» EXERCISE DATA:

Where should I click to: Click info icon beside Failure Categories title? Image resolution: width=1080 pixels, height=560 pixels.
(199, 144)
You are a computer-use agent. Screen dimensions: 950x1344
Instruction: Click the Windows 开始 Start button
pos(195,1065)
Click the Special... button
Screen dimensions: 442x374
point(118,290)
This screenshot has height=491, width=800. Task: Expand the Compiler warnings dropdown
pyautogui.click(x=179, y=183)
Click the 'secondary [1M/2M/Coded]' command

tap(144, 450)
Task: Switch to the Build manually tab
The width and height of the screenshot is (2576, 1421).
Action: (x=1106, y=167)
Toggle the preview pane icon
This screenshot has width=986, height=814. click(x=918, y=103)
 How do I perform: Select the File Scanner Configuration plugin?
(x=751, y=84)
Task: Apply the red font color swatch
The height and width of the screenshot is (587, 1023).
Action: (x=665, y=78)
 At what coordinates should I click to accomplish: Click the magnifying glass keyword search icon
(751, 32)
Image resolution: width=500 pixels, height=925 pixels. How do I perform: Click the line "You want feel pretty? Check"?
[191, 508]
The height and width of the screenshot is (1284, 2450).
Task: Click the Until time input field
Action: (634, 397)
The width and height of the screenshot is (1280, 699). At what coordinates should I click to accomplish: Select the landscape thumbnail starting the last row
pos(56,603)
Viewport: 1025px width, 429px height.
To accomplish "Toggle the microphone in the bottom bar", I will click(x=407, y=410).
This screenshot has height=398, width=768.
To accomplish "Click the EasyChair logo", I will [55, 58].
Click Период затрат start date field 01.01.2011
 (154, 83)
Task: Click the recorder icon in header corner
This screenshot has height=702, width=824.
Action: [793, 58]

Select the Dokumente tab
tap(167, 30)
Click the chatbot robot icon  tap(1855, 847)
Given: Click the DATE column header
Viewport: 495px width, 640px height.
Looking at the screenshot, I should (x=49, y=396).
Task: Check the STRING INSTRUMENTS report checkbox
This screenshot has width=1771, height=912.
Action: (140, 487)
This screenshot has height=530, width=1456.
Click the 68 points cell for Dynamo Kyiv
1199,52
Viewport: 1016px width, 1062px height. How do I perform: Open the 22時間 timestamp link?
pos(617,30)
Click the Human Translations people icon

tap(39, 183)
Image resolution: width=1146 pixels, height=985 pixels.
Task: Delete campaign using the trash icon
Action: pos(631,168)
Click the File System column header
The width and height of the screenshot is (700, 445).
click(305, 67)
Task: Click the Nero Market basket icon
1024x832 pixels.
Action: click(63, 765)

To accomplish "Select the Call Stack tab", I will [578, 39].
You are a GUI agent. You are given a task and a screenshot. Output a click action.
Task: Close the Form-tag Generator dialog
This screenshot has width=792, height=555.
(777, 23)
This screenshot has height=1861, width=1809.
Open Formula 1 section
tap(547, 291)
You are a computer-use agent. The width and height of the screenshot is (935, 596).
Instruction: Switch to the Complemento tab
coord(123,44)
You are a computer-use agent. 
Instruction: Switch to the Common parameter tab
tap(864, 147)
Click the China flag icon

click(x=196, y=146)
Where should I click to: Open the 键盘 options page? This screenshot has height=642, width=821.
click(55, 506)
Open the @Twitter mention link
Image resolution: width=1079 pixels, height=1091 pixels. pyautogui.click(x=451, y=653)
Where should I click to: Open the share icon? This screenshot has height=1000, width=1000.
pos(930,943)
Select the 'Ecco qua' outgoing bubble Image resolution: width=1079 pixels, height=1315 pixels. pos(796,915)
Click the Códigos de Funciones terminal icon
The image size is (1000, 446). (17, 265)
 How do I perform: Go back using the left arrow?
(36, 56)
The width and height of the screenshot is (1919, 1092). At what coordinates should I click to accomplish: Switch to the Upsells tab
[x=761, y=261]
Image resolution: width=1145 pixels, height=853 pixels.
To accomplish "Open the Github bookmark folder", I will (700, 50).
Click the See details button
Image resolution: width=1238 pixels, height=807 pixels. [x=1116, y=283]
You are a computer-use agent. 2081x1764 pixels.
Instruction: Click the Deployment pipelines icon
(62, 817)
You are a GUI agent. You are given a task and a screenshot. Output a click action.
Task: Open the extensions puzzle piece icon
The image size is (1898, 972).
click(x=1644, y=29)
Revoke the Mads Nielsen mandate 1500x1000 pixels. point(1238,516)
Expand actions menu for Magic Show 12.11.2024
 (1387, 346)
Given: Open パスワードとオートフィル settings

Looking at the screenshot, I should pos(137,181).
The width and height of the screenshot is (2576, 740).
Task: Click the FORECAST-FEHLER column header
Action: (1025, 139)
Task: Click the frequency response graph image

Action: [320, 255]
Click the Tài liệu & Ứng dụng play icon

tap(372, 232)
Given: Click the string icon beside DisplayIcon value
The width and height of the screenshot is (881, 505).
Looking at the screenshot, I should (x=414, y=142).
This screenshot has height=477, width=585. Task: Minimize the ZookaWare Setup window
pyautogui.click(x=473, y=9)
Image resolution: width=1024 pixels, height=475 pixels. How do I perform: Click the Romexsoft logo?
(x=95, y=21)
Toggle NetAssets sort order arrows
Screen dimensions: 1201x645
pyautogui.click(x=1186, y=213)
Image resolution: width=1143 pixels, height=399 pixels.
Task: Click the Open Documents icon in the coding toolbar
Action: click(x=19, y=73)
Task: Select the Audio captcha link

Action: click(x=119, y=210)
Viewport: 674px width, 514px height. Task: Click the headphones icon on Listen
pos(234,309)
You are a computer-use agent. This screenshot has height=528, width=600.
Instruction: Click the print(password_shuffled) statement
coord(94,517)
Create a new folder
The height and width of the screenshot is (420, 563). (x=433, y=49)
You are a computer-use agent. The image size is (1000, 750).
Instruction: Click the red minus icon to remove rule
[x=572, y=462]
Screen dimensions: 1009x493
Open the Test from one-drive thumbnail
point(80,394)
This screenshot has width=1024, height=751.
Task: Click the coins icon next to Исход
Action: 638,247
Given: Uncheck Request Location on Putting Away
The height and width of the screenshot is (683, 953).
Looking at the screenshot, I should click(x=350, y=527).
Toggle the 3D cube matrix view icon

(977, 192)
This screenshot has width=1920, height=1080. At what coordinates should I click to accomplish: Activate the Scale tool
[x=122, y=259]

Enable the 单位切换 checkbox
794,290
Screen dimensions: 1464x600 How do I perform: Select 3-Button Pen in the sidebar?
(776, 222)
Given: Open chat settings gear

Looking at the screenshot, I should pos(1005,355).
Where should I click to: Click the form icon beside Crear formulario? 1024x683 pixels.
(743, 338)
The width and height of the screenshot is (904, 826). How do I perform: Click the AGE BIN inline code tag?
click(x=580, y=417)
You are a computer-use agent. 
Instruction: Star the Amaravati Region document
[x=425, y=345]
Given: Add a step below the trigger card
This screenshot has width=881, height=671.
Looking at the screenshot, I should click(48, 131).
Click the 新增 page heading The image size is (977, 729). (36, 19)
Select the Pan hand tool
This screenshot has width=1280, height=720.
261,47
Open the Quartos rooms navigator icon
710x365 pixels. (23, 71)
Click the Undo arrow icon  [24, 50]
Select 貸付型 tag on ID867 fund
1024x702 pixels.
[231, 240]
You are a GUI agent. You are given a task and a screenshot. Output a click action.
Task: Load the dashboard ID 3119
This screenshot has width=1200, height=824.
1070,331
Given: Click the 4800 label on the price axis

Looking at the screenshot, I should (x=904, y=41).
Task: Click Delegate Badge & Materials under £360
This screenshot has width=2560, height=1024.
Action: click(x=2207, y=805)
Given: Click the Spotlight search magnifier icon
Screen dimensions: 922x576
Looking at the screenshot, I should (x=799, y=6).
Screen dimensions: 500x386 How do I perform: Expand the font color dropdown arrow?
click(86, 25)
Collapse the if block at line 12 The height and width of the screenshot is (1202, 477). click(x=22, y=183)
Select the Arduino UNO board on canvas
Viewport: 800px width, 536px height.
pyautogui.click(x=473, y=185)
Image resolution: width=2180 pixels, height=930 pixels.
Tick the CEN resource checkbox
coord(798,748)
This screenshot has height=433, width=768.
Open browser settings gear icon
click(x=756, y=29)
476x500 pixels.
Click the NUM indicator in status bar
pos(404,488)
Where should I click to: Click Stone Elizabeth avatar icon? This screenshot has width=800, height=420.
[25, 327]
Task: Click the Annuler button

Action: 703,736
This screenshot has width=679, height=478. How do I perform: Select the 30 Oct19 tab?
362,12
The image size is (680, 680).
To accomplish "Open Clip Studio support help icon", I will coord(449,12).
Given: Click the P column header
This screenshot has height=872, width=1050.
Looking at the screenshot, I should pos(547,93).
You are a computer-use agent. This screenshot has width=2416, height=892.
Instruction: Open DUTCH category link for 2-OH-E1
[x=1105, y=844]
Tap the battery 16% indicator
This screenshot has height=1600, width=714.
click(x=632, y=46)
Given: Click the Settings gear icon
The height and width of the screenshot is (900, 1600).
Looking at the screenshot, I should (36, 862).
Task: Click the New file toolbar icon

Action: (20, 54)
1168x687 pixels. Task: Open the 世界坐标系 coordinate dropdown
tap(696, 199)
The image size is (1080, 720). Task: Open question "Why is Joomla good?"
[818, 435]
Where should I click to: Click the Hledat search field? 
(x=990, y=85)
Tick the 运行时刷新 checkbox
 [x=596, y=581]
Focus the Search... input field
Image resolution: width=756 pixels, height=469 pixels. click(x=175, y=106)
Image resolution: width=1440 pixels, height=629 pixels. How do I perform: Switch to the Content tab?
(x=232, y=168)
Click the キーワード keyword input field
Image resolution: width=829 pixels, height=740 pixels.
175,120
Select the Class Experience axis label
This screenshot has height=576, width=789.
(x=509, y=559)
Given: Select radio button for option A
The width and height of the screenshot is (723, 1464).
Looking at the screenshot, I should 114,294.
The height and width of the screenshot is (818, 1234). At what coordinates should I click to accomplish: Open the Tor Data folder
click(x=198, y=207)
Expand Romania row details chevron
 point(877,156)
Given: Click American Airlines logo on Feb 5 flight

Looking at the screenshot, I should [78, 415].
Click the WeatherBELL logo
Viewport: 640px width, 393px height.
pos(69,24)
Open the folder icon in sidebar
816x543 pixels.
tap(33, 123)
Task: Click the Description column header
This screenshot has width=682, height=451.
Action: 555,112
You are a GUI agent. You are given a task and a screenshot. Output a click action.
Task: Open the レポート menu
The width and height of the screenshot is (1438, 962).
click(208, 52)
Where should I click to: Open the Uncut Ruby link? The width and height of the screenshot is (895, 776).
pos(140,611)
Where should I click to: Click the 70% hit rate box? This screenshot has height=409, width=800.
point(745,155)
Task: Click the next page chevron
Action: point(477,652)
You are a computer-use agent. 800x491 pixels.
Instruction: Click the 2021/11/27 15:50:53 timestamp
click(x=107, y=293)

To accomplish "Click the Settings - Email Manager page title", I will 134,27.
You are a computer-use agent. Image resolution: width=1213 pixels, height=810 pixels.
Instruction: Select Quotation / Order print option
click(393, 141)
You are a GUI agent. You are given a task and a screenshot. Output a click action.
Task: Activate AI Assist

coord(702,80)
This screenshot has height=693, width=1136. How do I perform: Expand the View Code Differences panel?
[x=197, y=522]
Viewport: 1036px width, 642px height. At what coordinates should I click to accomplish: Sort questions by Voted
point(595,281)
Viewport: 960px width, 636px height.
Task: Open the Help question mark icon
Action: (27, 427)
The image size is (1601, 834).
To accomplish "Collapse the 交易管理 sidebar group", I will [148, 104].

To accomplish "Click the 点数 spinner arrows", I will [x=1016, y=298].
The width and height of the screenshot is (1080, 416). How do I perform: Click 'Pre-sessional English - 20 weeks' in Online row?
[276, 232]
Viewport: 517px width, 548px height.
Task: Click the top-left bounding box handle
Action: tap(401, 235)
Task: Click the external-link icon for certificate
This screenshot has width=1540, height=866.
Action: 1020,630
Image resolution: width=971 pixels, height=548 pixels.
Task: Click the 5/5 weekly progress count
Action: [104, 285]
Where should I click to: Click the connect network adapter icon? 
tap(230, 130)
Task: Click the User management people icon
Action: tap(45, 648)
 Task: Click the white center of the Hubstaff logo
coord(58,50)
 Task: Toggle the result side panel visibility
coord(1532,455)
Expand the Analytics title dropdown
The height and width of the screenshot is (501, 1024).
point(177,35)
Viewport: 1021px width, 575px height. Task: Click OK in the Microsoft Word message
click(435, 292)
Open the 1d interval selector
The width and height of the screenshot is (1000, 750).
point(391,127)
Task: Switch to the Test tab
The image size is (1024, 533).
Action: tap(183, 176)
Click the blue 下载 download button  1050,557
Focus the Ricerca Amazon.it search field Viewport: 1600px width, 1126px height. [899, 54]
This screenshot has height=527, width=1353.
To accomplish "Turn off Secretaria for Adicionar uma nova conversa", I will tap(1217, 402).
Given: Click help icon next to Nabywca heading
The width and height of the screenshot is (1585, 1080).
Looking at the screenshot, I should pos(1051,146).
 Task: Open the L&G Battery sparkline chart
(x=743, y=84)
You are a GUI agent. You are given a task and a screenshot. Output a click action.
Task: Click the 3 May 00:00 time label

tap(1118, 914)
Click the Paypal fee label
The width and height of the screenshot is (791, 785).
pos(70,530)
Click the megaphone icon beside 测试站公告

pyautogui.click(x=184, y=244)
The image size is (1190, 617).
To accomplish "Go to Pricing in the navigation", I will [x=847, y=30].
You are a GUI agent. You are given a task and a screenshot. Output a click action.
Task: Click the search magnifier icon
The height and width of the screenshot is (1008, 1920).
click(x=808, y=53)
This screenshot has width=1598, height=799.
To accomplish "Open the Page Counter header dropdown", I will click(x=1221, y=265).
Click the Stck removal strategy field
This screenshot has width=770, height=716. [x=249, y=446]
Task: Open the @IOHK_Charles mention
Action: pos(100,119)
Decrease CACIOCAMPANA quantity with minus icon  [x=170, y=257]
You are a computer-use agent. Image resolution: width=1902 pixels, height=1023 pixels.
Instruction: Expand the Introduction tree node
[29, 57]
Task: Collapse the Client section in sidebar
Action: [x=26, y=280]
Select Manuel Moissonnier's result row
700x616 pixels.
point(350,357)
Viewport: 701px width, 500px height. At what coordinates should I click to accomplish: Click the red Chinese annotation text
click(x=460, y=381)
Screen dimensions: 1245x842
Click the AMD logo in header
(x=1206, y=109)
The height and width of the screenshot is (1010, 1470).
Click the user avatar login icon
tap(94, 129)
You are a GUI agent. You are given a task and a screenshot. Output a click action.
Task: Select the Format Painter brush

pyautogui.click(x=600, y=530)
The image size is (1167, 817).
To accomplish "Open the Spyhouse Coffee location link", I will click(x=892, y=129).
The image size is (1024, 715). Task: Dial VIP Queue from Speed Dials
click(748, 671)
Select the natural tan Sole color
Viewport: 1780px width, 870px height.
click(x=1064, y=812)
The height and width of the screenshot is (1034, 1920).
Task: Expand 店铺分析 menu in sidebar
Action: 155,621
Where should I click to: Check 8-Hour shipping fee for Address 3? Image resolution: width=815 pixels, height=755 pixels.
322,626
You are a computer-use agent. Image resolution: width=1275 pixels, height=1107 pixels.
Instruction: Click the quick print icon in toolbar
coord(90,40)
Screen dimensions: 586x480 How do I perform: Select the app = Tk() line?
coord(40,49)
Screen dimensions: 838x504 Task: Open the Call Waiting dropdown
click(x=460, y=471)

» PROBLEM TO WORK ON:
Write out exactly the lines that fall from the line with "Open browser settings gear icon" to the line with "The image size is (680, 680)." in the records above, keeping both ends.

» TASK RESPONSE:
Open browser settings gear icon
click(x=756, y=29)
476x500 pixels.
Click the NUM indicator in status bar
pos(404,488)
Where should I click to: Click Stone Elizabeth avatar icon? This screenshot has width=800, height=420.
[25, 327]
Task: Click the Annuler button

Action: 703,736
This screenshot has width=679, height=478. How do I perform: Select the 30 Oct19 tab?
362,12
The image size is (680, 680).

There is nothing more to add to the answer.